I should add that this
system also permitted the team members to
be located anywhere in the world and in alternative time
zones in order to enable 24/7 answers and responses.
However, as we have all experienced, callers often don’t like having their
questions addressed by team members with language challenges or even
simply different accents than they anticipated and expected.
This is why companies such as Krisp now provide A.I.-driven natural accent
conversion tools and other features like noise cancellation
for call centers. Their text-to-voice tools also permit rapid
detailed responses by the team members to complex issues. One piece of
good news for consumers is that the FCC in 2024 barred outbound telemarketers
from using A.I.-created voice messages.
And, with the explosion
of remote work—estimated at 36 million employees by the end of
2025—and the gig economy in general, thousands of men and women are now
providing these kinds of services from the comfort of their own homes. In
fact, all of this new technology and the
accompanying changed behaviors may mean the end entirely of large and
costly call centers which can now be virtualized and
staffed on demand with variable overhead.
I was reminded
of all of these staffing conversations and concerns at a
recent board meeting where we received a report from our HR team
on dualling. No, not dueling, but dualling, which relates to employees having more than
one job at the same time and sometimes as many as three or four employers,
none of whom, of course, have any idea of the situation. This is not
simple moonlighting or after-hours gig work, it’s employees
who are discovered to be on the clock during regular working hours for
multiple firms. Equifax euphemistically calls this “being
overemployed” with more than one full-time job.
The report, which
was based on a service now being provided and marketed aggressively by
Equifax with the unbelievably clunky name “Talent Report Work
Inform” (which feels like ChatGPT had serious indigestion that day), reminds
all of us that the federal government isn’t the only group
sneaking around and minding everyone else’s business.

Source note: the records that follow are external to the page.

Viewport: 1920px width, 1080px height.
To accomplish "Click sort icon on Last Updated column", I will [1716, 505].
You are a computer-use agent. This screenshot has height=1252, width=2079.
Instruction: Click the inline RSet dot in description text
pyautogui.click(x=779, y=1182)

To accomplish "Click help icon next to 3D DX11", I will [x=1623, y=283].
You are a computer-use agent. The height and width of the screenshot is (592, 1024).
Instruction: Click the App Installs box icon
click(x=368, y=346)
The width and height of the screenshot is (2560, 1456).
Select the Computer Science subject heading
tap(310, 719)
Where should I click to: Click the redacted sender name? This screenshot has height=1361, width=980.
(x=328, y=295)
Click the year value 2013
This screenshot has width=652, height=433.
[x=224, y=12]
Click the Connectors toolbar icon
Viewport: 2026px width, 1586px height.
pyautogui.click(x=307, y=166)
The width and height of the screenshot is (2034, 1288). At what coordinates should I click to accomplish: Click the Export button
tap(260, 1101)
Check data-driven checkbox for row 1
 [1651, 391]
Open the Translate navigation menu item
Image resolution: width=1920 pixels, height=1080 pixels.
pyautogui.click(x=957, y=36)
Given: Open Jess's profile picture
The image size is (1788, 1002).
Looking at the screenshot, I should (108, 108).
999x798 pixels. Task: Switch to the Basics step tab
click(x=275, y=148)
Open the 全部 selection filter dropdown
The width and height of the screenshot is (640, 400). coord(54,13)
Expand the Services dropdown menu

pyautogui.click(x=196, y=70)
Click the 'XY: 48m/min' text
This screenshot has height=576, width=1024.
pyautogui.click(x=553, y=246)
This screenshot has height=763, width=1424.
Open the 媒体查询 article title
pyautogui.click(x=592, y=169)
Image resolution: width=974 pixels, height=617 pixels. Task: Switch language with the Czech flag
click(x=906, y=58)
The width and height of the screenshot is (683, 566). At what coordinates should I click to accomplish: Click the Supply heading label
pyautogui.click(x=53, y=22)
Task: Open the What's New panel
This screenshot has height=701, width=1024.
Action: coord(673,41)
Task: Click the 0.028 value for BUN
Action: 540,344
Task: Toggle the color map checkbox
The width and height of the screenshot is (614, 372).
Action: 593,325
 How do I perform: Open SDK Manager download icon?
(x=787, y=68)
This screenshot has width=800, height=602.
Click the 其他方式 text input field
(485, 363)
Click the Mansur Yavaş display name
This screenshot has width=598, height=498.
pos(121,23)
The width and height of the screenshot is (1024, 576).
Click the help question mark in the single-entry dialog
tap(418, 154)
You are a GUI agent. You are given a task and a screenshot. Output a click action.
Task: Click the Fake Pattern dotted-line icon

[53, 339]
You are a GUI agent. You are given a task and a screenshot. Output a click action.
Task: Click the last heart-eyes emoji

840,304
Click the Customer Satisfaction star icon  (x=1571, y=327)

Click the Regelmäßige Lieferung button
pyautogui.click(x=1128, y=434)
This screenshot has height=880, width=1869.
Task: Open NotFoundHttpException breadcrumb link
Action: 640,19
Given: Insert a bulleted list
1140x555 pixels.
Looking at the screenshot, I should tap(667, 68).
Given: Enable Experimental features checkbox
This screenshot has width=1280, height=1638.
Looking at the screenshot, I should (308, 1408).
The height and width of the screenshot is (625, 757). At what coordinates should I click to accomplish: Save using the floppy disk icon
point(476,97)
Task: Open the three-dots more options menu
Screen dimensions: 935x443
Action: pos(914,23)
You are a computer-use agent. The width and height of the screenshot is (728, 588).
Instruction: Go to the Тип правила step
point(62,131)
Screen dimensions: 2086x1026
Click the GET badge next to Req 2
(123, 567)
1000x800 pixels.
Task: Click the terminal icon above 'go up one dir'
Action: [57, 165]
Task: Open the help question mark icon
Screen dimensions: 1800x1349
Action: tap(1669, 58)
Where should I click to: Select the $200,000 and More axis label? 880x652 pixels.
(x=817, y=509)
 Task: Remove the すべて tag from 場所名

The theoretical premise here is that dual employment may
compromise a company’s security or trade secrets, but we all know that no
employer enjoys feeling like they’ve been tricked or suckered
into overpaying an employee for time not spent on company business. Here
again, it’s important to avoid thinking about the Director of
the FBI flying on company planes for dates, concerts and sporting events
all over the country on our dime.
In any
event, that is what it is for now, but the more important
question for entrepreneurs and other business operators is not
regarding Patel—who we know is a worthless clown—but is whether the
typical knee jerk reaction of booting the “bad” employees (which
Equifax did very publicly a while ago using its own service on its own
people) is the smartest action for the companies to take, or whether they
need to take a longer and more considered look at the overall
situation on a per-person basis.
Maybe these team members
are talented, hard-working and high-performing employees who have the passion
and commitment required to handle both of two tough jobs
well (in these horrible economic times) and are making more valuable
and substantial contributions to the company’s success and results than
the less motivated folks who punch in and punch out on the clock
with depressing regularity but don’t get much done during the day while
they’re there. Good entrepreneurs know that it takes all kinds of employees
to build a great business and, these days, regular office hours are
rarely much of an indicator of anything. It’s a case-by-case call and
a complicated set of conversations, but it’s never going to be simply
and easily resolved solely by numbers in a report.
We want talent and
creativity, but when it comes to the other oddities that
are usually associated with these traits and perhaps are
essential to them, we often forget that good people are a package
deal—warts, work styles and habits—and rather than trying to
understand and reasonably accommodate the differences, we tend too
often to profess to not understand or appreciate them at all, and give
them no room or opportunity to prove their merits and worth.